Echinococcosis (Hydatid Cyst Disease)

Echinococcosis is a chronic zoonotic helminthic infection caused by larval stages (metacestodes) of Echinococcus tapeworms. Three clinically important species: E. granulosus sensu lato (causing cystic echinococcosis CE — most common, worldwide distribution especially Mediterranean, Middle East, Central Asia, South America, sheep-raising areas), E. multilocularis (causing alveolar echinococcosis AE — Northern Hemisphere, fox/dog hosts, more aggressive tumor-like behavior), and E. vogeli/oligarthrus (causing polycystic echinococcosis PE — Latin America, rare). Lifecycle: definitive hosts (dogs, foxes, wolves) shed eggs in feces; intermediate hosts (sheep, cattle, humans) ingest eggs which hatch in intestine releasing oncospheres that penetrate intestinal wall and migrate to liver, lungs, or other organs forming cysts. Humans are accidental dead-end hosts.

Cystic echinococcosis (CE): cysts contain three layers (outer adventitia from host, intermediate laminated layer, inner germinal layer producing brood capsules with protoscolices). WHO ultrasound classification of CE: CE1 (active, anechoic with snowstorm sign), CE2 (active, multivesicular), CE3a (transitional, detached membranes), CE3b (transitional, multivesicular with daughter cysts in solid matrix), CE4 (inactive, heterogeneous with no daughter cysts), CE5 (inactive, calcified). Alveolar echinococcosis (AE): tumor-like infiltrative growth with multiple small vesicles, mimics malignancy, hepatic involvement most common, can extend to diaphragm, lungs, vascular structures. Clinical features depend on organ and size: hepatic CE often asymptomatic until complications (rupture, biliary obstruction, infection), pulmonary CE with cough, hemoptysis, dyspnea, chest pain, vomiting hydatid material, anaphylaxis from rupture, brain CE with focal deficits and seizures.
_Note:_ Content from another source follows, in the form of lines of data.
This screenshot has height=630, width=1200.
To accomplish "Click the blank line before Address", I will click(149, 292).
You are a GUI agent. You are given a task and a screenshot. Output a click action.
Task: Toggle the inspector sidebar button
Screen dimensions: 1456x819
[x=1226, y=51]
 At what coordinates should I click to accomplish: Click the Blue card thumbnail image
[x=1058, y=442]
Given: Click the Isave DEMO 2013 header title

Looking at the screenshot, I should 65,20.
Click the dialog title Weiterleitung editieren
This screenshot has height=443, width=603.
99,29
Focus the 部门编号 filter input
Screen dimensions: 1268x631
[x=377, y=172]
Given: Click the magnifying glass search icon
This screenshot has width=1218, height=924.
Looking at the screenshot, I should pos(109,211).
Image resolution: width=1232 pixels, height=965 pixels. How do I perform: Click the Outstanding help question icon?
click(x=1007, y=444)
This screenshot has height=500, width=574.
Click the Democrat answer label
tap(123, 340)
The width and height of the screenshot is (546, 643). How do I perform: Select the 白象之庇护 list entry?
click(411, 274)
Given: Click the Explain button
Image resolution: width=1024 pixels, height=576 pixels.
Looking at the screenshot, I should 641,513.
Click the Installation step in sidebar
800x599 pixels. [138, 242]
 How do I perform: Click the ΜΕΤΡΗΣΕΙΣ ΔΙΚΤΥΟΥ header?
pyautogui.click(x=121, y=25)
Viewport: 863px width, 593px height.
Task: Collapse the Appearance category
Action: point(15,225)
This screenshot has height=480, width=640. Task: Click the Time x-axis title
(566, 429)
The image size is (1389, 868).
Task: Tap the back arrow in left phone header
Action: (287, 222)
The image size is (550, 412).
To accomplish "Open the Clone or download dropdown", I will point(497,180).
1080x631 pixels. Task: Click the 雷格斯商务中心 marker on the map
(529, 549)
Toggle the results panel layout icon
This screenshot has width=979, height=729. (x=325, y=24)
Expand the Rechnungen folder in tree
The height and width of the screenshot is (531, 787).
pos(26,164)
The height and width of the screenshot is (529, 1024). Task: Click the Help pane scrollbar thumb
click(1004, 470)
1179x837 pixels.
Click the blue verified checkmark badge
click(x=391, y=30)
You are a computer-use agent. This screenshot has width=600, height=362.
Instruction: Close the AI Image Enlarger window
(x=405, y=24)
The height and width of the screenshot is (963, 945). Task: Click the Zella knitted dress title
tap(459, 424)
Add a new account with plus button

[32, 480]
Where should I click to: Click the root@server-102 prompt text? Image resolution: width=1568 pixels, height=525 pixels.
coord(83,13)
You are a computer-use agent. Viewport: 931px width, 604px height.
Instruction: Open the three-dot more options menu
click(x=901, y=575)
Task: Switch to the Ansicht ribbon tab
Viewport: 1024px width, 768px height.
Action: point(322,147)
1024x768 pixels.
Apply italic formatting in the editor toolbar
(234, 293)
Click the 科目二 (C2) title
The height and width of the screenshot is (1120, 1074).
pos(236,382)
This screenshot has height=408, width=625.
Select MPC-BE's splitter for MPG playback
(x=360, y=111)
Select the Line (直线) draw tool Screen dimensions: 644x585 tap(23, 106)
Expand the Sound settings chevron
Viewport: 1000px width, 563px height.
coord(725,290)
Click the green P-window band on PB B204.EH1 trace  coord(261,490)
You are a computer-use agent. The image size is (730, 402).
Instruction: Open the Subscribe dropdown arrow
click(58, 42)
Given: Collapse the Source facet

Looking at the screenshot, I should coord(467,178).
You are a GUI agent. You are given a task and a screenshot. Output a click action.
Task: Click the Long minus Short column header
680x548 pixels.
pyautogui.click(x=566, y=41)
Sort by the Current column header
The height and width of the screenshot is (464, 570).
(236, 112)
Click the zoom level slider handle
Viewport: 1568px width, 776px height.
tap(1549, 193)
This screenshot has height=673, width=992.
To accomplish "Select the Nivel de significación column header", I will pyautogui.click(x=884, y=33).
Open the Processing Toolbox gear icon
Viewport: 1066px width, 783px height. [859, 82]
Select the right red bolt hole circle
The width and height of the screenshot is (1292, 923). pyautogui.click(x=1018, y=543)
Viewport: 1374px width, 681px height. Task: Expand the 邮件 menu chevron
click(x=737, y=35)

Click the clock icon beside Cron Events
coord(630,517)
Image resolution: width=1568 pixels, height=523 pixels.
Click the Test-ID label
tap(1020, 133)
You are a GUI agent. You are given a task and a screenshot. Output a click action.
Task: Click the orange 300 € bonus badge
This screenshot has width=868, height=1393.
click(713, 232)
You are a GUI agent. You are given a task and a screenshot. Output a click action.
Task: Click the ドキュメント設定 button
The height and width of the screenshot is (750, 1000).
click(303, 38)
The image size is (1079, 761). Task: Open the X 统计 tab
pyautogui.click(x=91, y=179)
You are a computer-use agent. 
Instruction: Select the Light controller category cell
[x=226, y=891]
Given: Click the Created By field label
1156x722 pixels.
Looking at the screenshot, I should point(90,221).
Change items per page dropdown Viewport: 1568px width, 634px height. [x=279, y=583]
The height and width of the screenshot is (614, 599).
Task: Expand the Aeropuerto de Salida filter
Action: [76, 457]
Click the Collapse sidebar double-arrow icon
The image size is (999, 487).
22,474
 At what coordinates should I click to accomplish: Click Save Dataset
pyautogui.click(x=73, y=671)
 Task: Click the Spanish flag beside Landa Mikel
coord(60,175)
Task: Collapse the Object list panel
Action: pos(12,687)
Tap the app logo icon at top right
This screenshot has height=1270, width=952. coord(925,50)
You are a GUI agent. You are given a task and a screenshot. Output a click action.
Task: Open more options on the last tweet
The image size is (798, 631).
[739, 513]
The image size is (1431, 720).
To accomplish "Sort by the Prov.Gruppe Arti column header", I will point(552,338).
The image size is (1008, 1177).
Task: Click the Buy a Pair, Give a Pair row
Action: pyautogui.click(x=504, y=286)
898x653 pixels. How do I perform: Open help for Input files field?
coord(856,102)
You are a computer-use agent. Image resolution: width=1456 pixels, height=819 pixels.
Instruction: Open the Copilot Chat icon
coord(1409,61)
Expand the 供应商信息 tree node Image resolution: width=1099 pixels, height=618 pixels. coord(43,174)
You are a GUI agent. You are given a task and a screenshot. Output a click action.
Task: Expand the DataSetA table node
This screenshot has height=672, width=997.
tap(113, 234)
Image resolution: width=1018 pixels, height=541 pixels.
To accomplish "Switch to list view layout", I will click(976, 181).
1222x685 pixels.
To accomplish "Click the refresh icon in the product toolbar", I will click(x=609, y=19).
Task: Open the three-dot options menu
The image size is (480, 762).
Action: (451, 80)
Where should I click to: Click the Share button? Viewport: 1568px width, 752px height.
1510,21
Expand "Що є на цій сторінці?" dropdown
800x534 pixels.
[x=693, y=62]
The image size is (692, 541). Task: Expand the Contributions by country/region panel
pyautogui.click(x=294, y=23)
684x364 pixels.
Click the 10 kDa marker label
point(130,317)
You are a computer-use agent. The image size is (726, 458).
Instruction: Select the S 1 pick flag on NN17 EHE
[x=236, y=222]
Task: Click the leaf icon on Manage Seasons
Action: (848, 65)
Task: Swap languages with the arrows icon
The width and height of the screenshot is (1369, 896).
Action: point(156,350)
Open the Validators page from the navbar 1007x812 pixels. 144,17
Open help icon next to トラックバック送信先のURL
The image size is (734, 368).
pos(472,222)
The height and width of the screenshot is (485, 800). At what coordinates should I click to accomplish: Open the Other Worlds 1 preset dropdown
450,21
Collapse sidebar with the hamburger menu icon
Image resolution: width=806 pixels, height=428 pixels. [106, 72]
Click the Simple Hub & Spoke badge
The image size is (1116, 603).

Diagnosis is by ultrasound (initial test for hepatic CE — characteristic features include septations, daughter cysts, water lily sign of detached membranes, calcifications), CT and MRI for staging, characterization, alveolar echinococcosis evaluation (irregular borders, infiltrative growth), serology (ELISA for IgG against Echinococcus antigens, immunoblot, indirect hemagglutination — sensitivity 80-100% for hepatic, lower for pulmonary), Casoni skin test (historical), eosinophilia in some cases. Treatment depends on cyst type: CE1 and CE3a — albendazole alone or PAIR (Puncture, Aspiration, Injection of scolicidal agent, Reaspiration) under ultrasound guidance with prophylactic albendazole; CE2 and CE3b — surgery preferred (cystectomy, pericystectomy, hepatectomy, lobectomy) with albendazole pre/post-op; CE4 and CE5 — observation; complicated cysts (rupture, infection, biliary fistula) — surgery; pulmonary CE — surgery (cystectomy or lobectomy) usually preferred; AE — radical liver resection if possible, lifelong albendazole if not, liver transplantation in selected cases. Albendazole 10-15 mg/kg/day in 28-day cycles with 14-day breaks. Newer continuous regimen also acceptable. Prevention via dog deworming, hygiene, avoiding consumption of contaminated water/vegetables in endemic areas.